Dead man's parents seek suicide chatroom inquiry
The parents of a 20-year-old man who discovered their son had logged on to internet suicide chatrooms before taking his life demanded a Home Office investigation yesterday.
Phillip Cranmer's parents, Barbara and Roy Boffey, demanded the prosecution of individuals running the sites, which are not regulated.
"I don't think Phillip would have had the knowledge and the support to have done what he did had it not been for the chatrooms," Mr Boffey, a retired teacher and hospital chaplain, said. "We are devastated and we want government action and stricter supervision of these chatrooms."

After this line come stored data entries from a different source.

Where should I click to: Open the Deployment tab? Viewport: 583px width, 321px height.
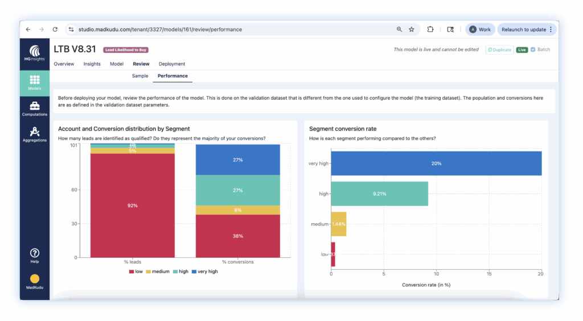click(x=172, y=64)
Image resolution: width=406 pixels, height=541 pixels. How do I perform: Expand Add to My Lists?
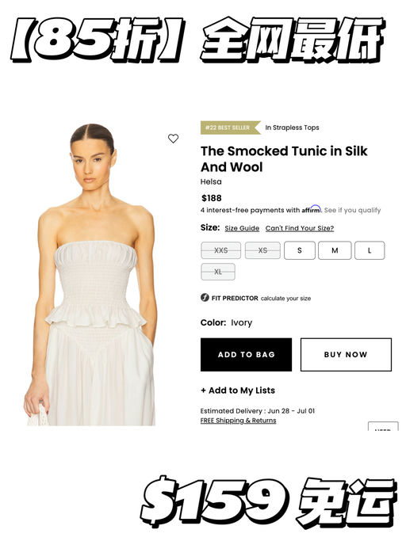click(238, 391)
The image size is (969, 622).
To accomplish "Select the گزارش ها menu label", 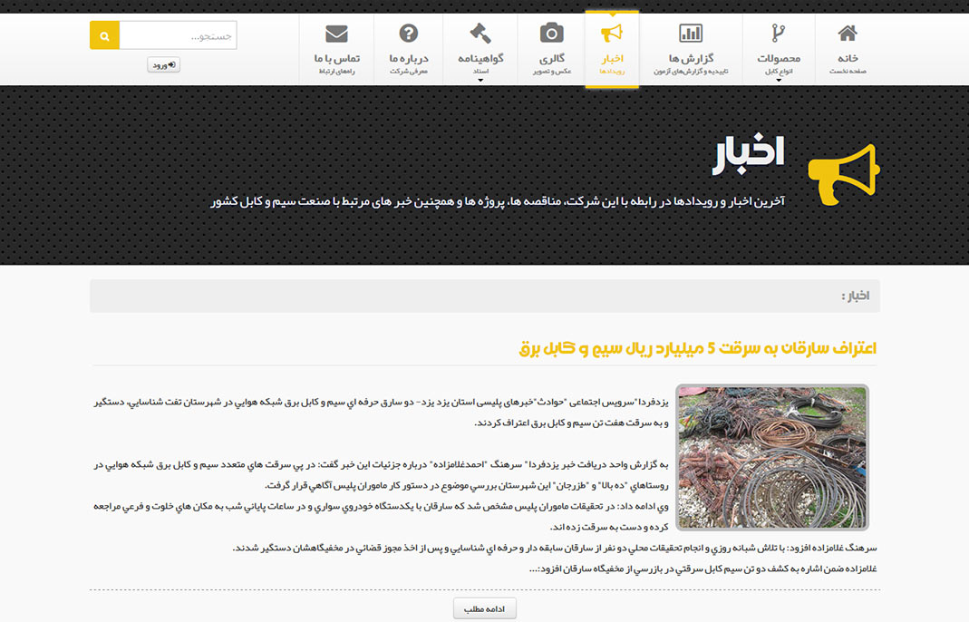I will (691, 58).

The inquest into Mr Cranmer's death heard that an e-mail to him suggested that he had made a suicide pact with a man called "Steve". The sender was never traced but police found evidence that Mr Cranmer (who had changed his name by deed poll) had accessed suicide chatrooms.
The Boffeys, from Solihull in the west Midlands, became suspicious after reading their son's diary entries including one, just before he died on 8 September last year, which stated: "The one thing that must not happen is for this to go wrong. I do not want to be saved."
Mr Cranmer's computer, which was examined by police, showed him giving advice to "Steve" on how to "catch the bus" - a euphemism for suicide.
Mr Boffey, who discovered his son hanging from a tree in the back garden of the family home, told the coroner that there was no evidence that Phillip was depressed before his death.
Anyone helping another person commit suicide faces up to 14 years in prison.